Berlin. Innenminister der Union beenden ihren Streit um mehr Sicherheit und fordern statt eines Burka-Verbots ein „Gebot zum Gesicht zeigen“.
Gut eine Woche lang stritt die Union über ein Burka-Verbot in Deutschland, jetzt steht der Kompromiss: Die Vollverschleierung soll nur begrenzt untersagt werden, etwa beim Autofahren oder bei Behördengängen. Nach der Einigung der Unionsinnenminister in nächtlicher Sitzung sahen sich am Freitag alle als Sieger. Berlins Innensenator Frank Henkel, der eigentlich ein Komplettverbot verlangt hatte, meinte: „Ich bin sehr zufrieden, die Debatte hat sich gelohnt.“
Aber auch Bundesinnenminister Thomas de Maizière, dem die ursprünglichen Vorschläge seiner Länderkollegen zu weit gingen, zeigte sich erfreut. Die doppelte Staatsbürgerschaft etwa soll nun doch nicht abgeschafft, sondern allenfalls islamistischen Kämpfern entzogen werden.

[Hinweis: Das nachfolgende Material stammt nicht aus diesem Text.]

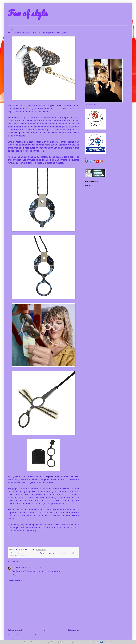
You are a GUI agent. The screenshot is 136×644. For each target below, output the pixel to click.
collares (26, 552)
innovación (57, 552)
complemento (33, 552)
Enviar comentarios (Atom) (26, 635)
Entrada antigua (74, 630)
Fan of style (27, 13)
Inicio (45, 630)
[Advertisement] (107, 42)
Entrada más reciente (15, 630)
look (66, 552)
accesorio (15, 552)
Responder (16, 574)
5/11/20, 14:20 (35, 568)
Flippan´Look (55, 106)
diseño (39, 552)
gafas (52, 552)
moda (69, 552)
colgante (21, 552)
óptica (73, 552)
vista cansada (22, 556)
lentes (62, 552)
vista (16, 556)
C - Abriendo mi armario (21, 568)
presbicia (11, 556)
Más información (109, 642)
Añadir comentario (15, 580)
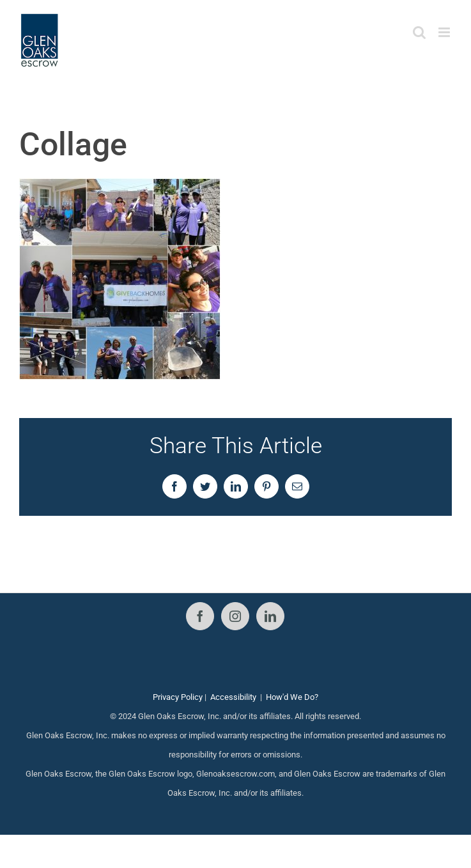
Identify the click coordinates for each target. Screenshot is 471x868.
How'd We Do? (292, 697)
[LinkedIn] (270, 616)
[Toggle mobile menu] (445, 32)
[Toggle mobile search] (419, 32)
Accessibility (233, 697)
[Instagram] (235, 616)
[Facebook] (200, 616)
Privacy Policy (178, 697)
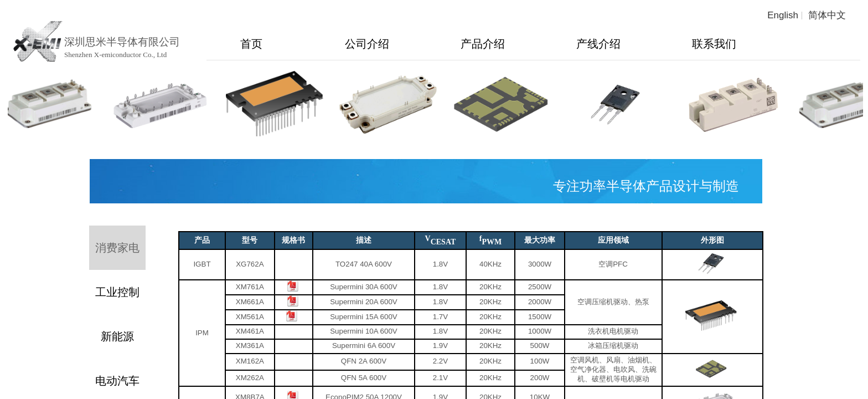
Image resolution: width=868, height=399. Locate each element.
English (783, 16)
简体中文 (827, 16)
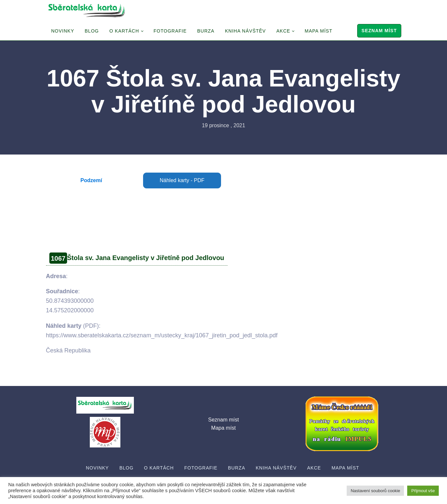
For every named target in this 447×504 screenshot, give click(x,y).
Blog (92, 31)
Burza (206, 31)
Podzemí (91, 180)
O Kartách (124, 31)
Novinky (63, 31)
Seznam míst (379, 31)
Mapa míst (318, 31)
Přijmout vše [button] (423, 491)
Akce (283, 31)
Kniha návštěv (245, 31)
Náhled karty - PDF (182, 180)
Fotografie (170, 31)
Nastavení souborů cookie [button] (375, 491)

„Berliner Erklärung“ eher fürs Profil der Union
Allerdings: Was aus den Beschlüssen der „Berliner Erklärung“ in der Praxis wird, muss sich noch zeigen. Die SPD reagierte zwar am Freitag überraschend milde auf die Vorstöße – aber einiges ist schon mit den Sozialdemokraten in der Koalition nicht zu machen, vieles können auch die Grünen im Bundesrat bremsen. De Maizière hatte vor einer Woche einen abgeschwächten Maßnahmenkatalog vorgelegt, der auf Konsens mit der SPD zielt.
Bei der „Berliner Erklärung“ gehe es stärker um das Profil der Union, räumte der Minister ein. Konsequenterweise stellten die CDU-Spitzenkandidaten bei den nahenden Landtagswahlen, Berlins Innensenator Henkel und der Schweriner Innenminister Caffier, das Papier mit de Maizière vor.
Burka-Verbot
„Wir lehnen die Vollverschleierung ab“, sagte de Maizière. „Gesichtzeigen ist für das Zusammenleben in unserer Gesellschaft konstitutiv.“ Henkel sprach von einem „frauenfeindlichen Unterdrückungsinstrument“. Ein generelles Verbot ist vor allem wegen verfassungsrechtlicher Bedenken vom Tisch. Das „Gebot zum Gesichtzeigen“ soll nun etwa im öffentlichen Dienst, in Kindergärten, Schulen, Hochschulen, vor Gericht, bei Behördengängen, Passkontrollen und Demonstrationen gelten – und beim Autofahren. Verstöße würden als Ordnungswidrigkeit geahndet. Die Innenminister lenkten auch rhetorisch ein: Die Ablehnung der Burka habe nichts mit der Sicherheit zu tun. Der Vorschlag findet sich deshalb in einem Extrakapitel zur Integration.
Unterschiede von Burka, Niqab und Co.
Dass die Union das Verbot indirekt als Beitrag zum Anti-Terror-Kampf präsentiert hatte, obwohl das religiöse Kleidungsstück mit islamistischem Terror nichts zu tun hat, war Kritikern übel aufgestoßen.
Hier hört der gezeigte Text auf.